学习链接:www.cnblogs.com/massquantity/p/8640991.html

前言:

\quad 至今已经做了一些数据清洗,特征提取这些特征工程相关的东西,同时在房价预测项目中也使用了随机深林,SVR,线性分类器,Xgboost来做回归,发现结果只能到Top 65%,所以开始着手学习Ensemble Learning,也就是模型融合,提升比赛的竞争力。

Ensemble Generation介绍

\quad Ensemble Learning是指将多个Base Model组合成一个Ensemble Model的方法。它可以同时降低最终模型的Bias和Variance,从而提高分数并降低Overfitting的风险。常见的Ensemble方法有这么几种:

  • Bagging:使用训练数据的不同的随机子集来训练每个Base Model,最后进行每个Base Model权重的Vote。也就是Random Forest的原理。
  • Blending:用不相交的数据训练不同的Base Model,将它们的输出值求平均。实现简单,但对训练数据的使用少了。
  • Stacking。

知识补充

  • sklearn.base: Base classes and utility functions(基类和效用函数)
  • base.BaseEstimator scikit学习中所有估计的基础类
  • base.ClassifierMixin 所有分类器的混合类在scikit学习
  • base.ClusterMixin 所有聚类估计器的混合类在scikit学习中
  • base.RegressorMixin 所有回归估计器的混合类在scikit学习
  • base.TransformerMixin 所有变压器的混合类在scikit学习
  • base.clone(estimator[, safe]) 构造具有相同参数的新估计器
  • pd.set_option() pandas的DataFrame不换行
  • qcut(data, n) 照分位数分n组,比如分2组,那么就按照中位数来分,分4组,就按照四分位数来分。
  • groupby:
    对数据进行分组操作的过程可以概括为:split-apply-combine三步:
    1.按照键值(key)或者分组变量将数据分组。
    2.对于每组应用我们的函数,这一步非常灵活,可以是python自带函数,可以是我们自己编写的函数。
    3.将函数计算后的结果聚合。

    -agg pandas引入了agg函数,它提供基于列的聚合操作。而groupby可以看做是基于行,或者说index的聚合操作
  • get_dummies one-hot编码,优点有:
    1、能够处理非连续型数值特征。
    2、在一定程度上也扩充了特征。比如性别本身是一个特征,经过one hot编码以后,就变成了男或女两个特征。
    3、使用one-hot编码,将离散特征的取值扩展到了欧式空间,离散特征的某个取值就对应欧式空间的某个点,在回归,分类,聚类等机器学习算法中,特征之间距离的计算或相似度的计算是非常重要的,而我们常用的距离或相似度的计算都是在欧式空间的相似度计算,计算余弦相似性,基于的就是欧式空间。
    5、将离散型特征使用one-hot编码,可以让特征之间的距离计算更加合理,相当于做了归一化处理。

● 任务要求:
请判断以下三条说法是否与上面的摘录相符,每条答"是"或"否",并原样引用摘录中起决定作用的文字。
1. Blending用不相交的数据训练不同的Base Model,再对它们的输出值求平均。
2. 用qcut分4组时,是按照中位数来分的。
3. groupby被看做是基于列的聚合操作。

● 所示数据:
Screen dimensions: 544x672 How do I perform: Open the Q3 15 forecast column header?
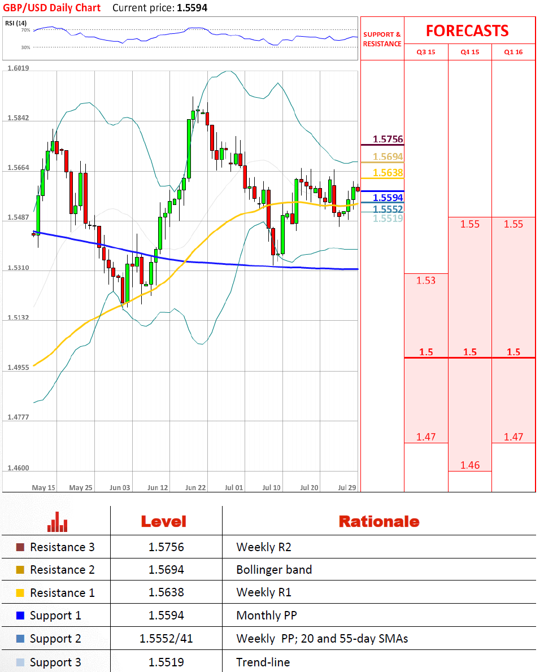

● 本题输出:
1. 是。"用不相交的数据训练不同的Base Model,将它们的输出值求平均"
2. 否。"分4组,就按照四分位数来分"
3. 否。"而groupby可以看做是基于行,或者说index的聚合操作"